Ellie Krupa of San Antonio, Texas describes a scene shared by many readers. She recalls "going to Mass on Christmas morning, coming home, and having a big breakfast with eggs and pork sausage, then gathering around the tree to open gifts."
Midnight Masses should be packed this year, judging from our survey completed by 186 readers. A substantial number of respondents say they love celebrating the birth of Jesus in the wee hours of the morning. Many of them go home to meals and gift giving before going to sleep.
The reason for the season
For U.S. CATHOLIC readers, the significance of Advent and waiting is not lost in the commercialization of the season. Survey respondents describe the graces they received through the suspense of waiting to decorate the tree, waiting until midnight to attend Mass, waiting to open presents, and waiting until Epiphany to dismantle their decorations.
Cecilia Grenier of St. Charles, Missouri says she cherished that delayed gratification. She remembers "being able to open only one present on Christmas morning because first we had to go to Mass and say 'Happy Birthday' to Jesus. It surely impressed on us children what Christmas is really all about."
More than three quarters (80 percent) of those surveyed say they are bothered that Advent seems to get eclipsed by secular, pre-Christmas activities. Some say they refuse to participate in the frenzy of it all. "I consider the contrast between the secular and spiritual worlds helpful in that it keeps me focused," says Linda Ruholl of Teutopolis, Illinois.

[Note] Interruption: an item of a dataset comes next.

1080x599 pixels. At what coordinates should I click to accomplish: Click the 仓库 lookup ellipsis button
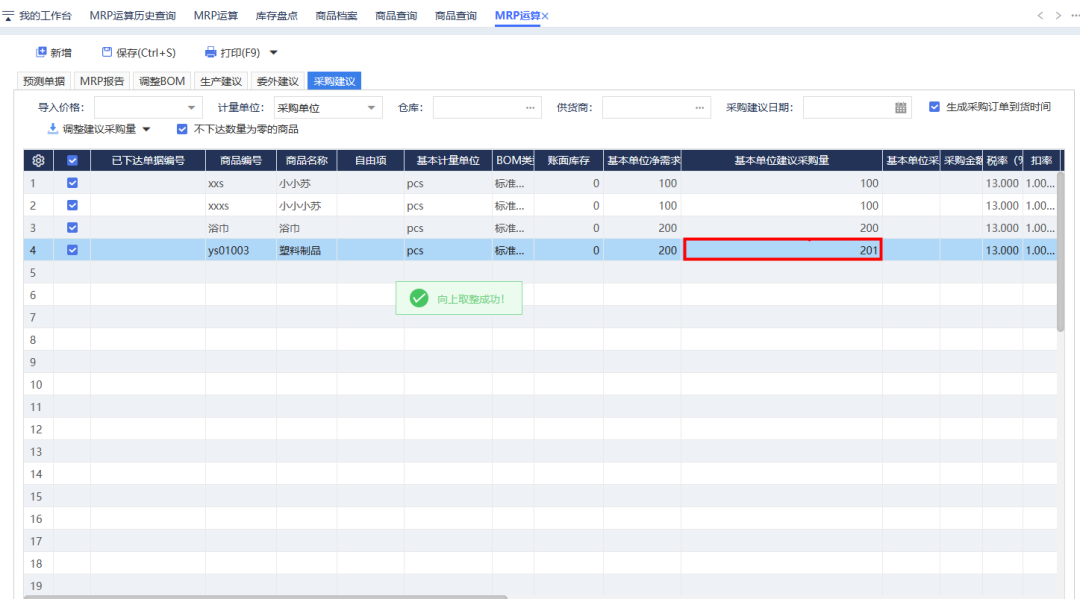(x=530, y=108)
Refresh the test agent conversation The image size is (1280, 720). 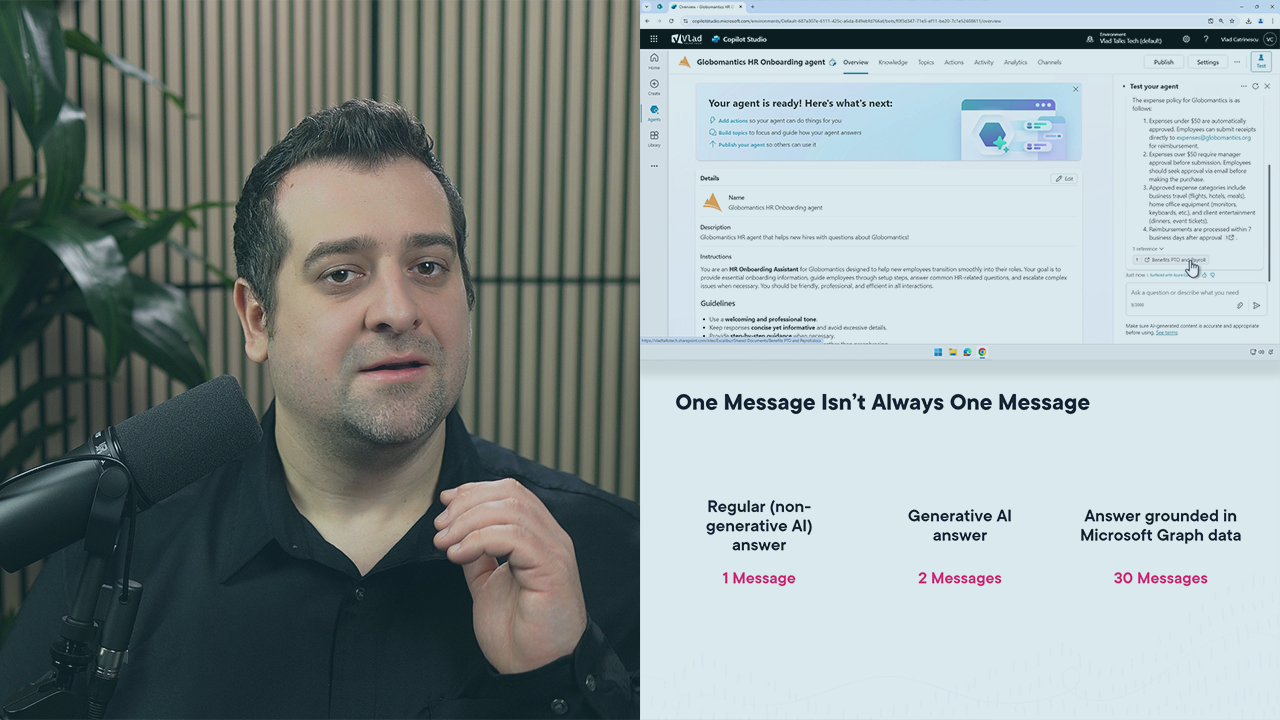point(1255,87)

Readers say they are able to keep Jesus in the season through a variety of spiritual activities, the most popular being daily scripture or meditation readings, cited by 77 percent. Sixty percent say they attend Reconciliation services to prepare for Christmas. An equal number say they light Advent wreaths--many made by children or grandchildren--to prepare spiritually for Christmas.
Dolores Labbe remembers learning about the Advent wreath from her history teacher, Sister Anne Feth at St. Joseph Academy in Columbus, Ohio. In the early 1950s, the students in the girls' academy bent coat hangers and used soldering irons to make wreaths for their families. They hung a large one in the corridor of the school.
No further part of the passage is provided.